Anche Rita è di Larissa. Di origini ungheresi, un passato a girare il mondo e l’approdo alla Chiesa protestante. Al mattino si è alzata alle cinque per una passeggiata sul lago, a scattare foto, la sua grande passione: «Le avventure nella mia vita non finiscono mai. Nell’ultimo anno non sono stata bene, ma questi amici mi hanno tenuta in piedi». Quando li ha incontrati, l’anno scorso, era piena di pregiudizi: «Che poteva darmi di più questo movimento? E invece, se con i protestanti ho imparato a leggere il Vangelo, qui ho imparato a vivere. Tutto mi corrisponde. C’è la possibilità di essere me stessa. E tutta questa vita che ho trovato tra voi mi ha riempito». «Ma qual è la natura di questa compagnia?», chiede Davide. E Mihai: «Ti fa tenere aperte le domande. Io mi misuro, a volte mi chiudo in me stesso di fronte alle mie incapacità. E invece, abbiamo visto in questi giorni, occorre lasciare entrare una novità nella vita».

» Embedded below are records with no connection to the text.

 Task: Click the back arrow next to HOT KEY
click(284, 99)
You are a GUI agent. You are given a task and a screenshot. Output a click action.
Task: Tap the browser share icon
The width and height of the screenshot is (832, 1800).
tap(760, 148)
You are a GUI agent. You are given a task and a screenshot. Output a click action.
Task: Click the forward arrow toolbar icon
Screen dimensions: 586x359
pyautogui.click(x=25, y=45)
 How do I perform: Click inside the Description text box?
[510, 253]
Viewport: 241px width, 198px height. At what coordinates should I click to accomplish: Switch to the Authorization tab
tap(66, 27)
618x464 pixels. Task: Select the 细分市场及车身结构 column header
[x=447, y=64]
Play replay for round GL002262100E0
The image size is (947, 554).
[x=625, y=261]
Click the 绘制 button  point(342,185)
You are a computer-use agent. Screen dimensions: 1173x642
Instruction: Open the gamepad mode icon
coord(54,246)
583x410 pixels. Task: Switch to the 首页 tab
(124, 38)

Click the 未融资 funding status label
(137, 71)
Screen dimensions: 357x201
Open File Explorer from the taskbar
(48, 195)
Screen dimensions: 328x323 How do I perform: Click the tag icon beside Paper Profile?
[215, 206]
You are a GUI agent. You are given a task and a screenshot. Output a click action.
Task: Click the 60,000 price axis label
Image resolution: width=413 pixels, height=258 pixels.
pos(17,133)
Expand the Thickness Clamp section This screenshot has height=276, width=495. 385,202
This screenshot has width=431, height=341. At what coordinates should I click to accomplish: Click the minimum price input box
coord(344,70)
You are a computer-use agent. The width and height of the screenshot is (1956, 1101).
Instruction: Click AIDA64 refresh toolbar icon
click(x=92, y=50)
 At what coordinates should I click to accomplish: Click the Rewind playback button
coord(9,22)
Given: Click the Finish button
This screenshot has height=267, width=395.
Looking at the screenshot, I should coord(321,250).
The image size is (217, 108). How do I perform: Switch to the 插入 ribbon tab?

«Ma cosa permette questo passaggio?». E si alza Julian, rumeno, che racconta di un dialogo con la figlioletta: «Mi ha chiesto perché venivo qui. E le ho detto: “Per imparare ad amare Dio”. E ieri, di fronte alla finestra di Natalija, ho capito che invece basta riconoscere di essere amati da Lui. Questo è ciò a cui ci educa la nostra compagnia». «È la possibilità di un cammino», gli fa eco Simona, ripensando alla giornata passata a Radovo: «Nulla risponderebbe al mio bisogno se non lo vedessi così». La realtà ci sarebbe comunque: «Ma non basterebbe».

Un cammino. Cominciato qui, in Macedonia, duemila anni fa. «E c’è Uno che continuamente, con la sua presenza, ce lo rende possibile», aggiunge Biasoni: «Occorre essere leali con i segni che ci raggiungono con evidenza, e che dicono la fedeltà di Dio nella storia, nella nostra storia».